[Task brief] Please reproduce each line of the data below exactly as shown.

[Stored dataset items]
★ ★ ★ ★ ★ ★ ★

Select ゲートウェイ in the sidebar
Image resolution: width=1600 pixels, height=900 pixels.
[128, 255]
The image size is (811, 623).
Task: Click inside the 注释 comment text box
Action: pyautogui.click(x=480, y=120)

★ ★ ★ ★ ★ ★ ★

[Problem solution]
Select ゲートウェイ in the sidebar
Image resolution: width=1600 pixels, height=900 pixels.
[128, 255]
The image size is (811, 623).
Task: Click inside the 注释 comment text box
Action: pyautogui.click(x=480, y=120)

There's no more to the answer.